Exercise instructions. Look through the listing for the string "text" and copy out every line that holds it.

============================================================

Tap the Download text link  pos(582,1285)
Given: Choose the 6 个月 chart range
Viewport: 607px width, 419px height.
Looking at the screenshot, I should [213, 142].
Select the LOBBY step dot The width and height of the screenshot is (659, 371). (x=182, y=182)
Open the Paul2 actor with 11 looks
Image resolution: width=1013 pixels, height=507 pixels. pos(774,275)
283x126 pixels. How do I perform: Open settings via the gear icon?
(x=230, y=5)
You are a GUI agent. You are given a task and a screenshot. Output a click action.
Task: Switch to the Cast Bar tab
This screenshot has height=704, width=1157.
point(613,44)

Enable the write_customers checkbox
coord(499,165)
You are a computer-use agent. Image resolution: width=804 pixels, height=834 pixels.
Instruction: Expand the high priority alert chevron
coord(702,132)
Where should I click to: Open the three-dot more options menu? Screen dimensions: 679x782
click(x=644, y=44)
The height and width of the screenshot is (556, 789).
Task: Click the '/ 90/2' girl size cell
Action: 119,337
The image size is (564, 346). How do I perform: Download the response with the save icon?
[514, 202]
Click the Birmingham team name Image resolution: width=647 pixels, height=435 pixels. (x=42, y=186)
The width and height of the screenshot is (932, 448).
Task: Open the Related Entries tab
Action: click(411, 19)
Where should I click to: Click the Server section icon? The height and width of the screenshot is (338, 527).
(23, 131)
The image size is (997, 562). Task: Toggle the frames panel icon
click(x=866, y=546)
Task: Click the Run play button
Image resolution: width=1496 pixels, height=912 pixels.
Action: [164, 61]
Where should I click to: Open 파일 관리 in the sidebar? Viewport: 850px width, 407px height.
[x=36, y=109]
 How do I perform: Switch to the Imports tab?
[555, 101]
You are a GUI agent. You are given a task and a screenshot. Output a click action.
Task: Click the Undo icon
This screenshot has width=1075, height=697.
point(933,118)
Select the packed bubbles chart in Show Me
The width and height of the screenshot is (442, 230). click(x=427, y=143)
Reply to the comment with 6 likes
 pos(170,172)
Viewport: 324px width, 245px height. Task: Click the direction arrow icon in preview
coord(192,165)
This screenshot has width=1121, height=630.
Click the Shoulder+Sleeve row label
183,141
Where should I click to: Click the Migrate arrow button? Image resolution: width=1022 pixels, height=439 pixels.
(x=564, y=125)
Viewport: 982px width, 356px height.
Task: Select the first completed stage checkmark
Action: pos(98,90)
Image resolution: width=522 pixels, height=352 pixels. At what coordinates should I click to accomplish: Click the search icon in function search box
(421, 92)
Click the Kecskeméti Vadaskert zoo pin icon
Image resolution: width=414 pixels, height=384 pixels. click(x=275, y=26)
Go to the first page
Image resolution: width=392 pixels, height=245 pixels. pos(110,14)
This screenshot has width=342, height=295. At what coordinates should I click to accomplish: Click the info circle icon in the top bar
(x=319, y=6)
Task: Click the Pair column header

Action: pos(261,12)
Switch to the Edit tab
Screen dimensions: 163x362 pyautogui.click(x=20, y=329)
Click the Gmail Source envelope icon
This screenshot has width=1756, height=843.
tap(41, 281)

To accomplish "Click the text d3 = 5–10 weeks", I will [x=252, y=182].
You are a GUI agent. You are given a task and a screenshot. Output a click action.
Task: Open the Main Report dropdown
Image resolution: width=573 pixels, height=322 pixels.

============================================================

Answer to the exercise.
Tap the Download text link  pos(582,1285)
To accomplish "Click the text d3 = 5–10 weeks", I will [x=252, y=182].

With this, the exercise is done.